What the exercise asks: Recast the lines as a numbered list with blank lines left out, covering only the lines from the one containing "At what coordinates" through the one containing "[x=59, y=21]", both included. Leave out the pictures.

Information provided:
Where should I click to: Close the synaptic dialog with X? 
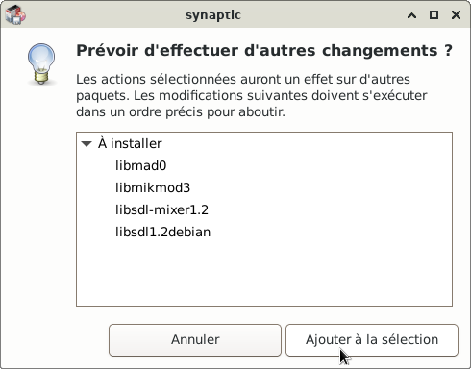(x=456, y=15)
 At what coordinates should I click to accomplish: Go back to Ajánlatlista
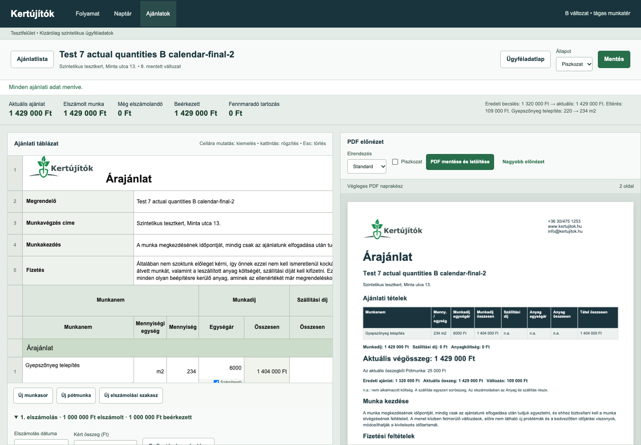coord(32,59)
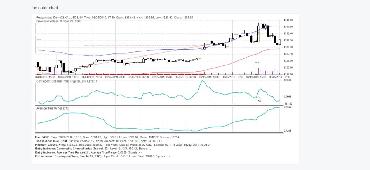Click the Envelopes (Close, Simple, 27, 0.39) chart label
370x170 pixels.
[x=59, y=21]
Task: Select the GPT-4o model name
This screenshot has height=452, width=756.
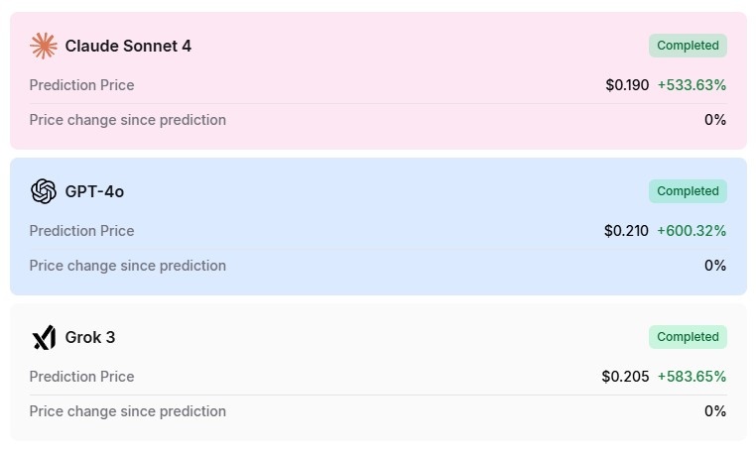Action: click(94, 191)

Result of the exercise:
1.  At what coordinates should I click to accomplish: Go back to Ajánlatlista
2. coord(32,59)
3. Click the Envelopes (Close, Simple, 27, 0.39) chart label
4. 370x170 pixels.
5. [x=59, y=21]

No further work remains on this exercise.